## Element and text position data
--------------------------------

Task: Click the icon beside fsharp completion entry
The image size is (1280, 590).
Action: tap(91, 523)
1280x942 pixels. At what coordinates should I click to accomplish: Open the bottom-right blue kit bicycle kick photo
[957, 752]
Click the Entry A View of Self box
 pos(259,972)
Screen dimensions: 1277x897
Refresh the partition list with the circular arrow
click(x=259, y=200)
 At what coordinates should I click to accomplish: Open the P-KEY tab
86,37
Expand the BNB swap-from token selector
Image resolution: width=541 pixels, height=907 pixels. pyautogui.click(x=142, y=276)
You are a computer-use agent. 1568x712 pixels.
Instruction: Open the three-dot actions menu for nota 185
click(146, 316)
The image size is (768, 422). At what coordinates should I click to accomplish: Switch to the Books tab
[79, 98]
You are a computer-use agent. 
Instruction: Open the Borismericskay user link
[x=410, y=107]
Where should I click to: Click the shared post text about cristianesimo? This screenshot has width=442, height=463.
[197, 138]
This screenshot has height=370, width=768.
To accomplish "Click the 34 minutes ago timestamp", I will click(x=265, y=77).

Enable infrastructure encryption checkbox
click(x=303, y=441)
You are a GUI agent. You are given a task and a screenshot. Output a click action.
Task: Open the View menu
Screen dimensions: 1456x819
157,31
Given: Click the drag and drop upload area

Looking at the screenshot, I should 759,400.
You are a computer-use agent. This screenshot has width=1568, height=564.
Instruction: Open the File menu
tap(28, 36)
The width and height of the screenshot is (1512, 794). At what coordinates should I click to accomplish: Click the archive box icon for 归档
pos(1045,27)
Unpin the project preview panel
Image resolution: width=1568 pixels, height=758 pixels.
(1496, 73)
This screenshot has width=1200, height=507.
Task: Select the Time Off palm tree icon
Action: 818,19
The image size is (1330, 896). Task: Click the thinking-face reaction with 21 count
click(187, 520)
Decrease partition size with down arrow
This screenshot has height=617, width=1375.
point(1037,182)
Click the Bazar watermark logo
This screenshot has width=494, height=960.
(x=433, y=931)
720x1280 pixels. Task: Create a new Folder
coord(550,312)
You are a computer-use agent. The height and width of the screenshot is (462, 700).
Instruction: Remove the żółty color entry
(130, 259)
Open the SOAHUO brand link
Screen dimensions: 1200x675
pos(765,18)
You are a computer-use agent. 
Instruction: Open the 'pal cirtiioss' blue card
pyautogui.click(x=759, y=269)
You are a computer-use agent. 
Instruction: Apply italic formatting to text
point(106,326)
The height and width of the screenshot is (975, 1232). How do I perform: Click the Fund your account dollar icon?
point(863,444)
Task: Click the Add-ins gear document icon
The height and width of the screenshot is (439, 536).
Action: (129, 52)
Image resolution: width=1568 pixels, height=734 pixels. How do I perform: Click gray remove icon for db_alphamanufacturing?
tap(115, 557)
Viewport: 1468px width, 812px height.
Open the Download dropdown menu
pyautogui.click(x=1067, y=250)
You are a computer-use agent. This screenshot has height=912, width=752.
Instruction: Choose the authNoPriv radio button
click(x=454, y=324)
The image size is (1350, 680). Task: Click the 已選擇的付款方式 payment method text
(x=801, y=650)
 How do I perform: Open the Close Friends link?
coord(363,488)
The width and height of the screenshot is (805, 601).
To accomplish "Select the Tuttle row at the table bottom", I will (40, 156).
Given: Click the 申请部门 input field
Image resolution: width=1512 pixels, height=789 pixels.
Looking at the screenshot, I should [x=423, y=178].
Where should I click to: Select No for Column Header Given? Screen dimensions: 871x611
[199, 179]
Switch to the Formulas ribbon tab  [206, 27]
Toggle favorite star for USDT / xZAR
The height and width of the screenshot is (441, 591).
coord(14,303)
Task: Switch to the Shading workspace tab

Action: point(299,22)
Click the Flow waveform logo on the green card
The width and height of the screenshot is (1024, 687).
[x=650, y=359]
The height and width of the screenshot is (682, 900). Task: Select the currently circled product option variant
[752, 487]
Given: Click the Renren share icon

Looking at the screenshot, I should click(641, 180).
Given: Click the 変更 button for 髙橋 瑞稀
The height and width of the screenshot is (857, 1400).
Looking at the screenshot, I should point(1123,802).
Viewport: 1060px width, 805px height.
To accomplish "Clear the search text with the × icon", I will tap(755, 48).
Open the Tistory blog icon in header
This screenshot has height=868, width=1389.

--------------------------------

## Your objective
Please copy the data from the line containing "Where should I click to: Select" through the end of the data, inclusive, substituting "Modeling" for "Shading" and keeping everything else identical.

## Written solution
Where should I click to: Select No for Column Header Given? Screen dimensions: 871x611
[199, 179]
Switch to the Formulas ribbon tab  [206, 27]
Toggle favorite star for USDT / xZAR
The height and width of the screenshot is (441, 591).
coord(14,303)
Task: Switch to the Modeling workspace tab

Action: point(299,22)
Click the Flow waveform logo on the green card
The width and height of the screenshot is (1024, 687).
[x=650, y=359]
The height and width of the screenshot is (682, 900). Task: Select the currently circled product option variant
[752, 487]
Given: Click the Renren share icon

Looking at the screenshot, I should click(641, 180).
Given: Click the 変更 button for 髙橋 瑞稀
The height and width of the screenshot is (857, 1400).
Looking at the screenshot, I should point(1123,802).
Viewport: 1060px width, 805px height.
To accomplish "Clear the search text with the × icon", I will tap(755, 48).
Open the Tistory blog icon in header
This screenshot has height=868, width=1389.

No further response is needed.